- Task prompt -
Nothing but the lines from the one containing "Viewport: 1568px width, 723px height." through the end of the data below should appear in the answer, each exact and free of pictures.

------------------------

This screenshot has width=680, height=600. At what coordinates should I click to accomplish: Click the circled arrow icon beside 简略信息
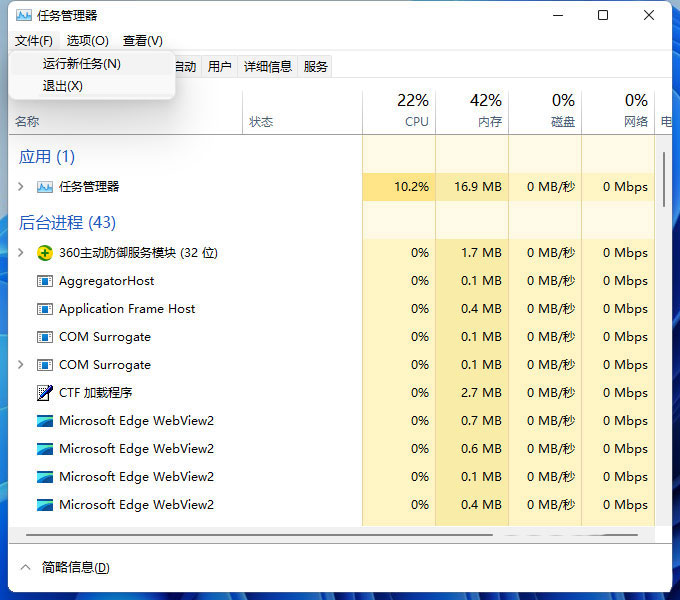tap(25, 567)
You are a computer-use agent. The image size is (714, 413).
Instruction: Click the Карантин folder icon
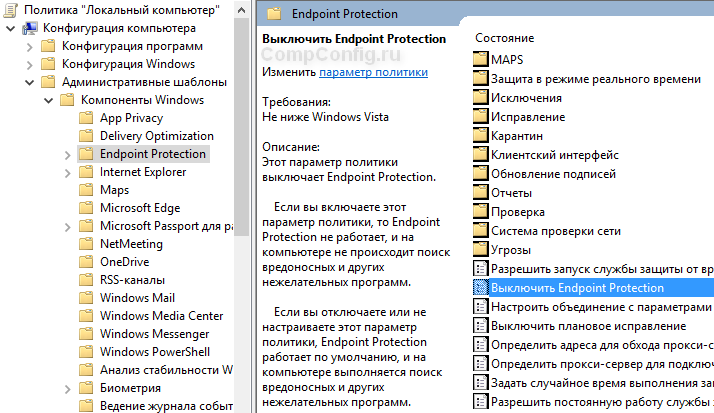(x=480, y=136)
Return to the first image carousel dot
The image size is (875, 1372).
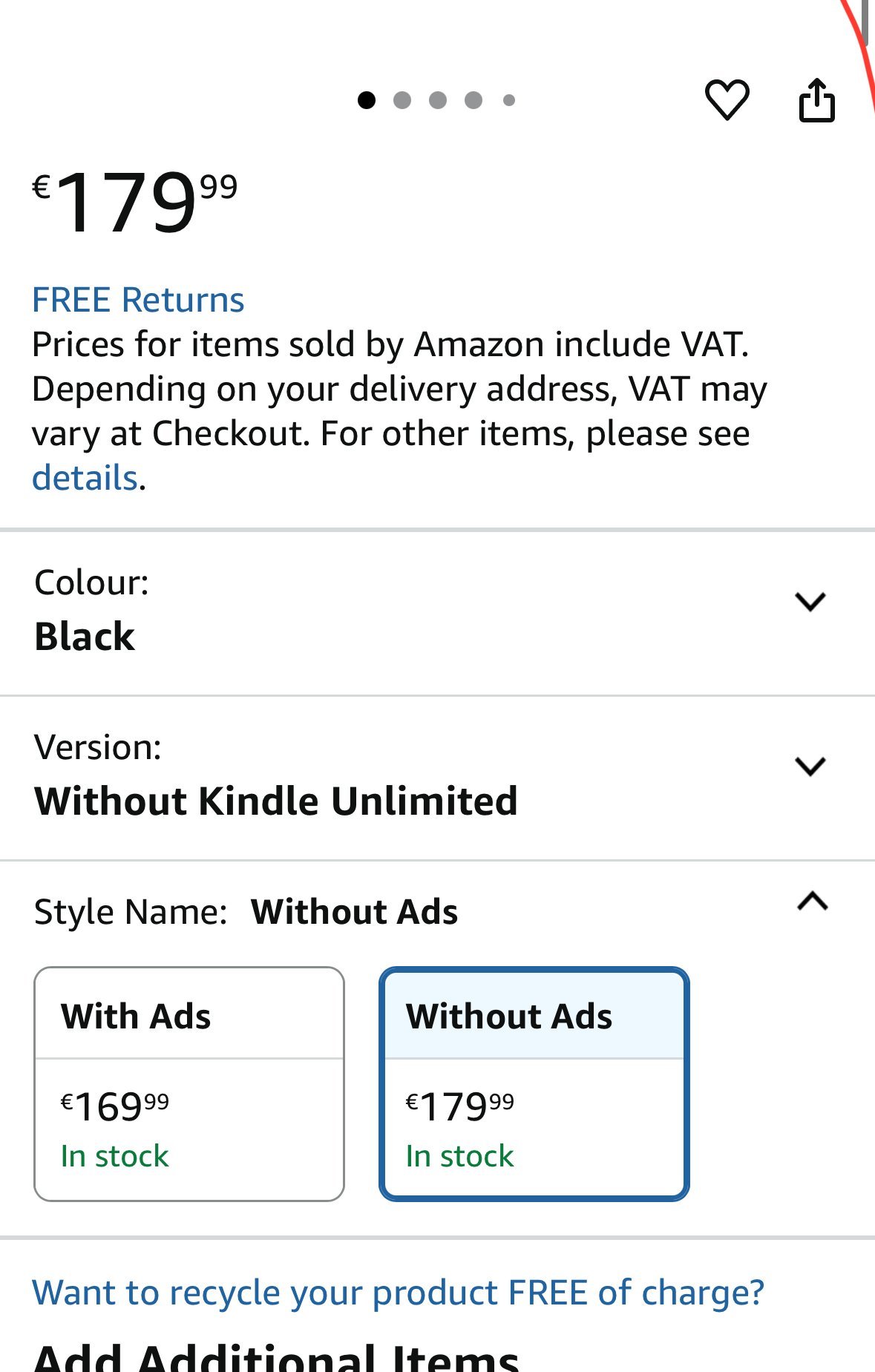pyautogui.click(x=367, y=100)
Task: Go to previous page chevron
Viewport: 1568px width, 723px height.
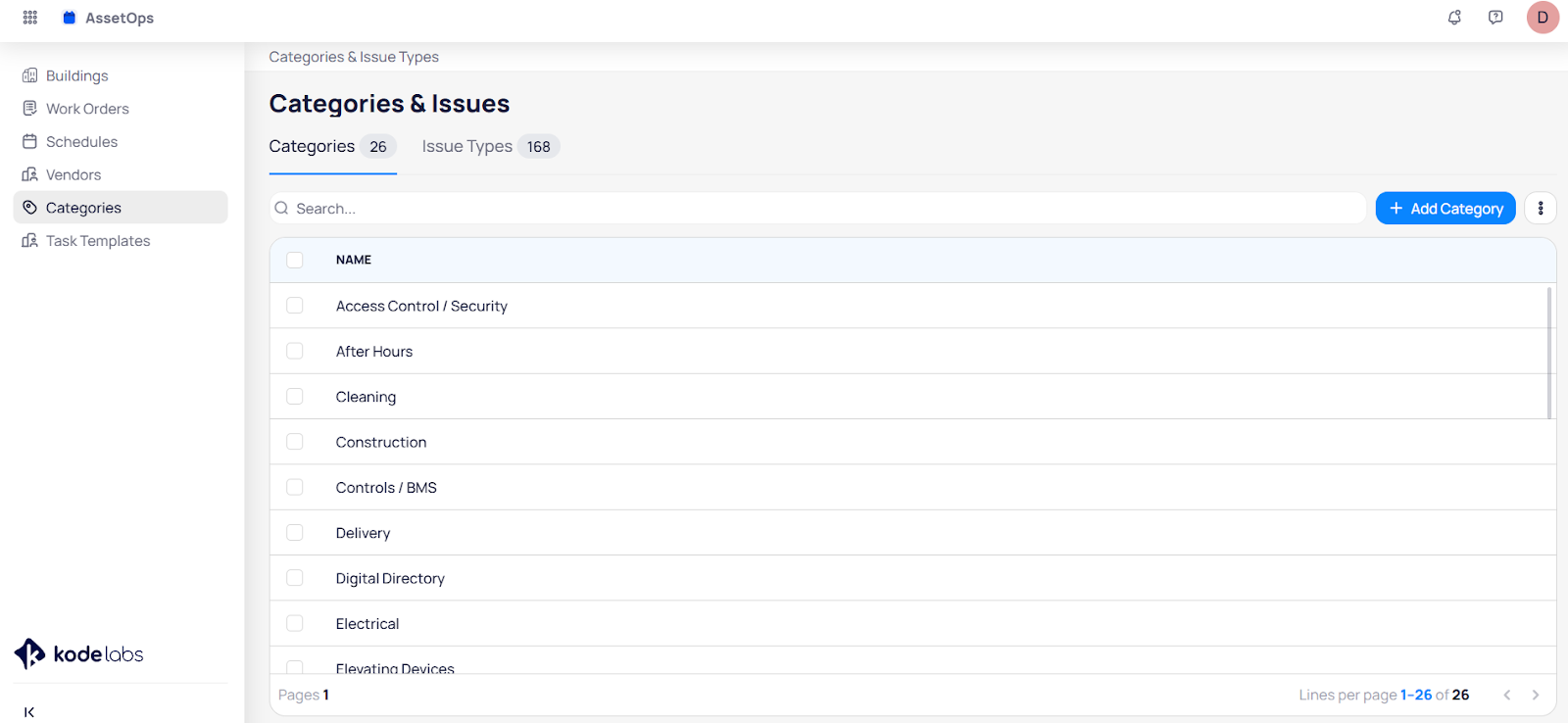Action: click(1507, 696)
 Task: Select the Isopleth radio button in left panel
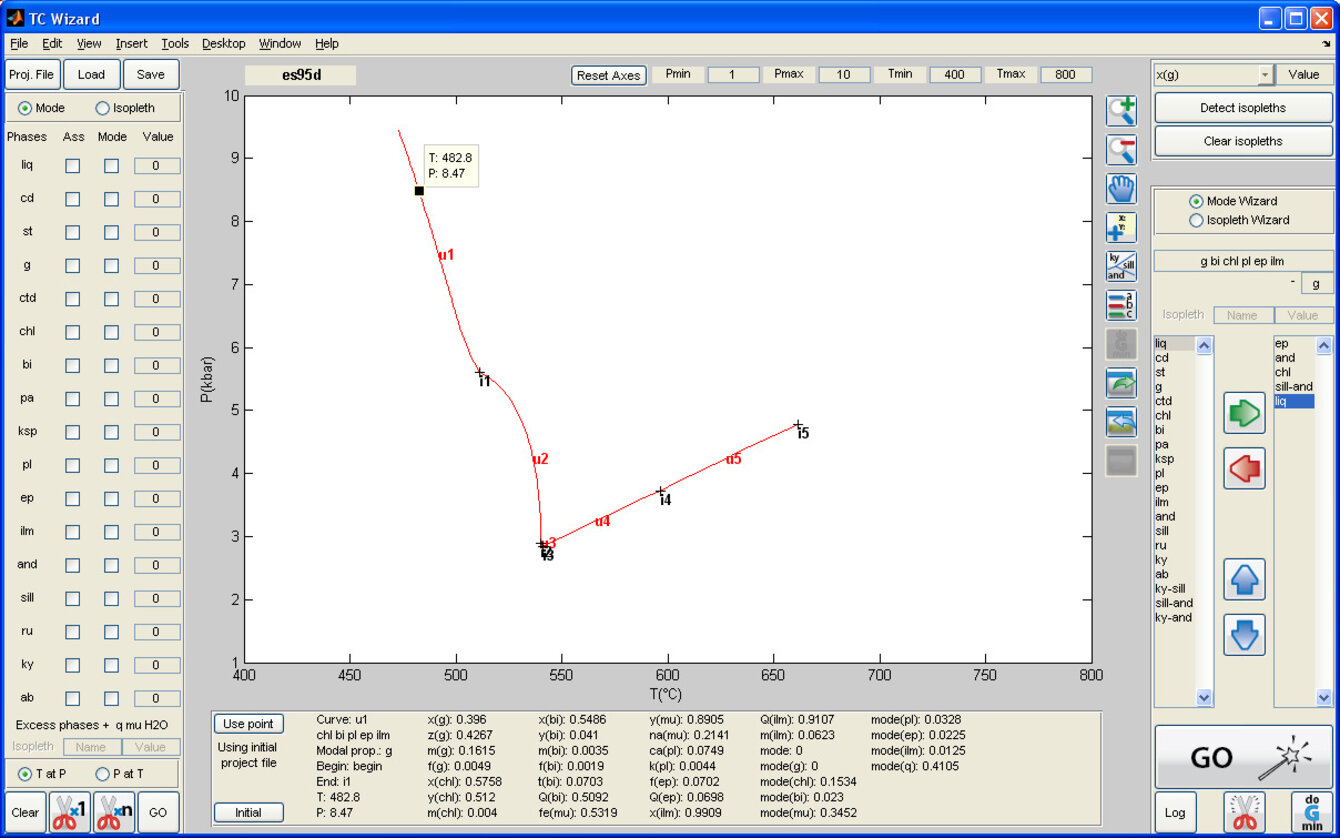click(x=103, y=108)
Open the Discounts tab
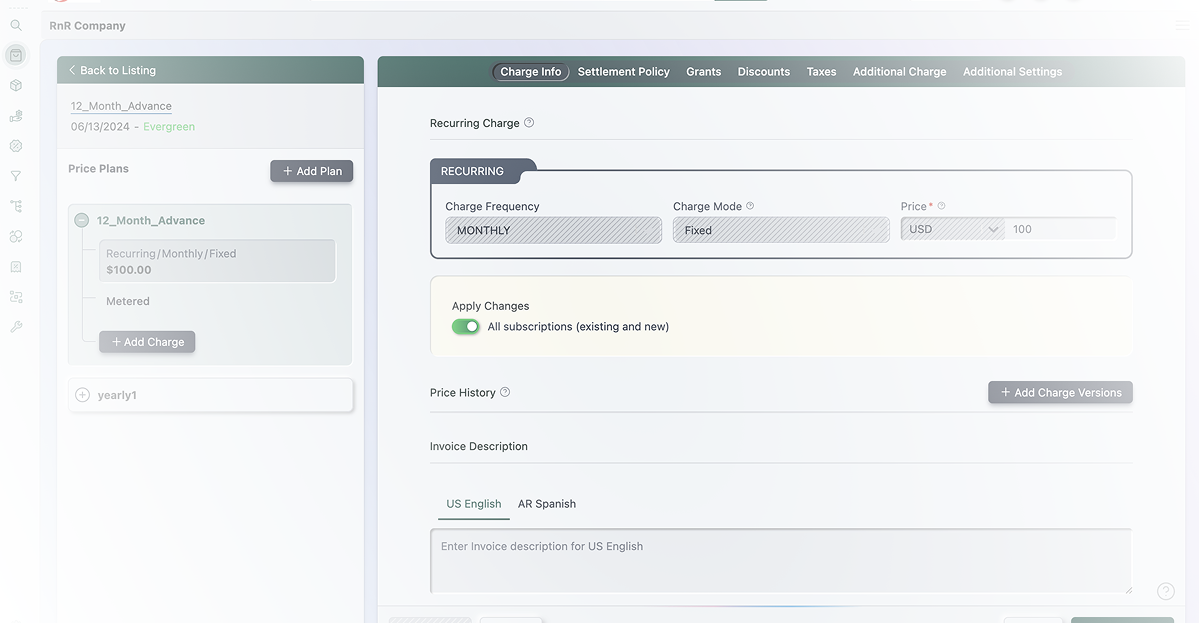This screenshot has height=623, width=1199. click(x=763, y=72)

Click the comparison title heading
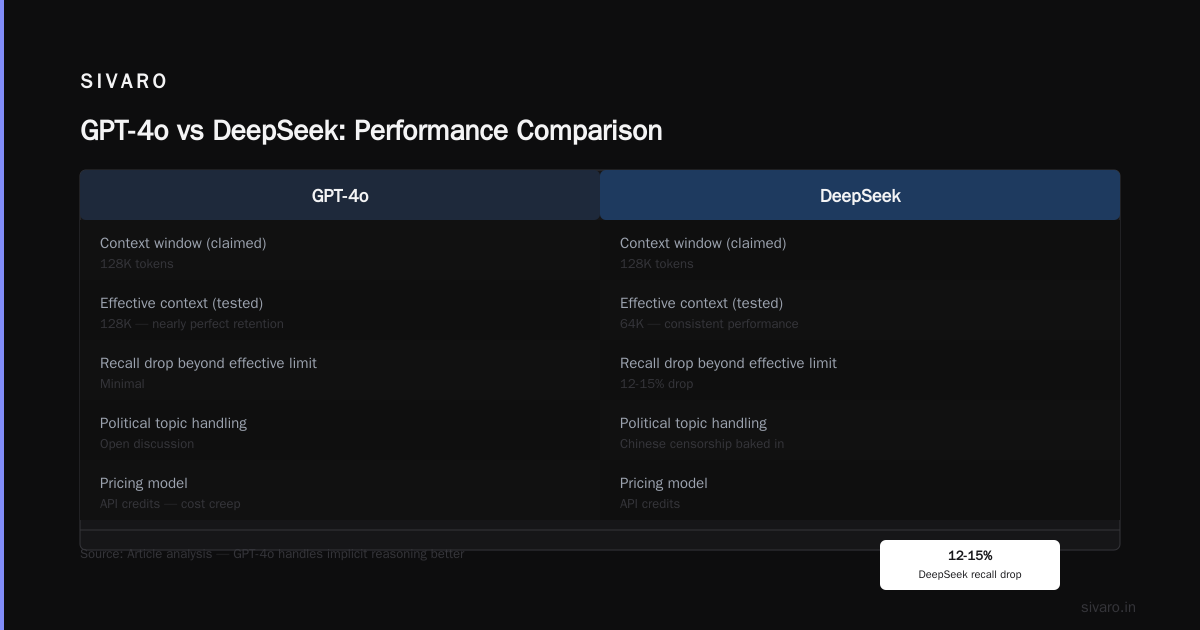(x=371, y=131)
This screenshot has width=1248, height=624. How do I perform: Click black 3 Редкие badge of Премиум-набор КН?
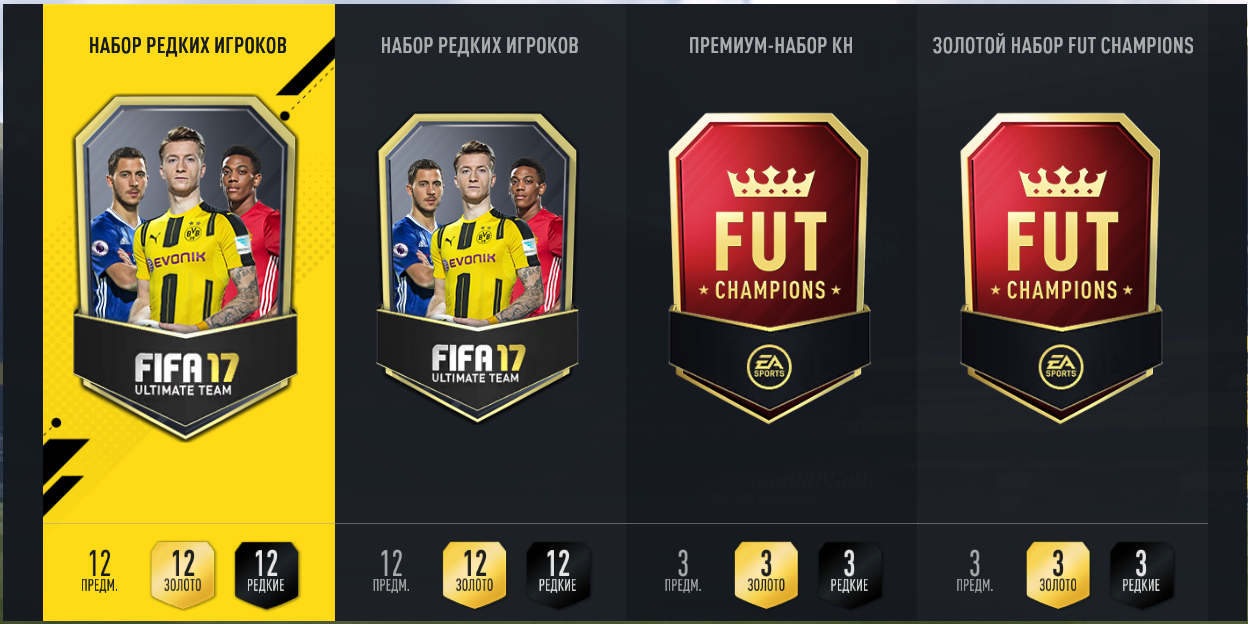(x=850, y=575)
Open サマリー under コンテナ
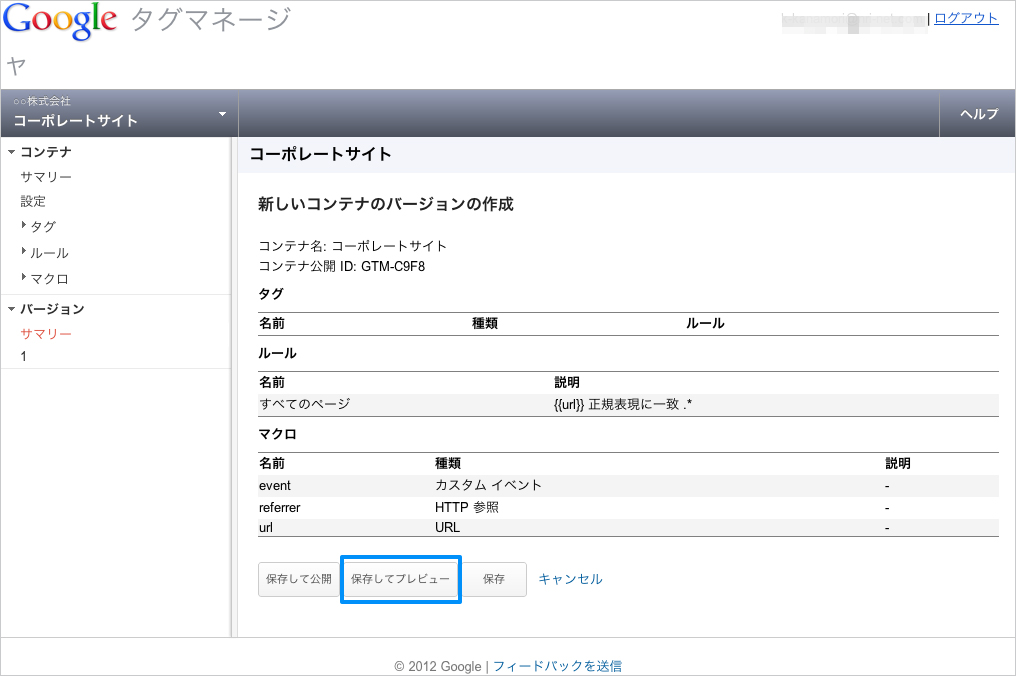 (46, 177)
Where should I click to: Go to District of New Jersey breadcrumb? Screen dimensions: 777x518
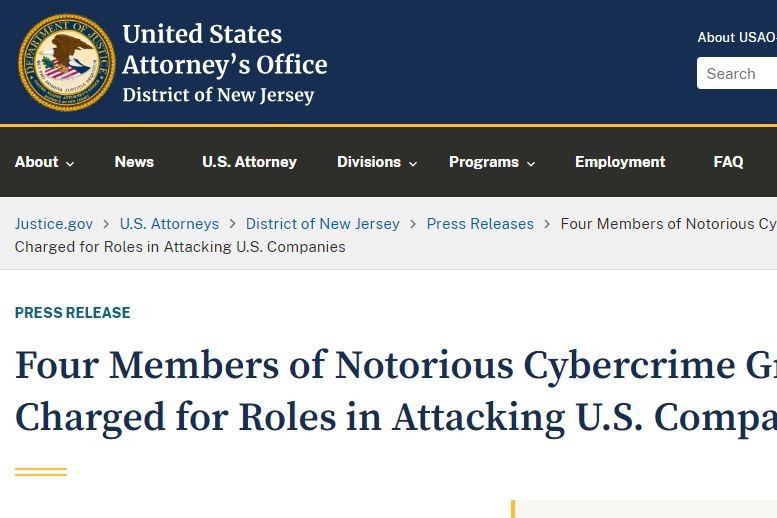tap(322, 224)
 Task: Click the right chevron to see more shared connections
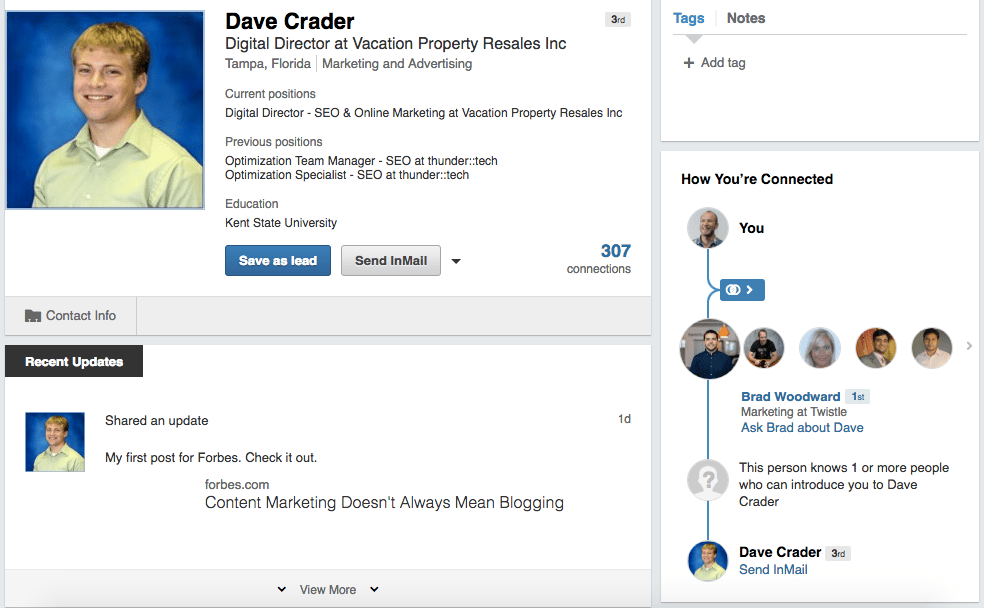point(968,347)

------------------------

- Answer box -
Viewport: 1568px width, 723px height.
Action: click(1507, 696)
 Task: Select the Isopleth radio button in left panel
click(x=103, y=108)
Open the Discounts tab
This screenshot has height=623, width=1199. click(x=763, y=72)

Click the comparison title heading
(x=371, y=131)
This screenshot has width=1248, height=624. How do I perform: Click black 3 Редкие badge of Премиум-набор КН?
(x=850, y=575)
Open サマリー under コンテナ
 (46, 177)
Where should I click to: Go to District of New Jersey breadcrumb? Screen dimensions: 777x518
tap(322, 224)
 Task: Click the right chevron to see more shared connections
point(968,347)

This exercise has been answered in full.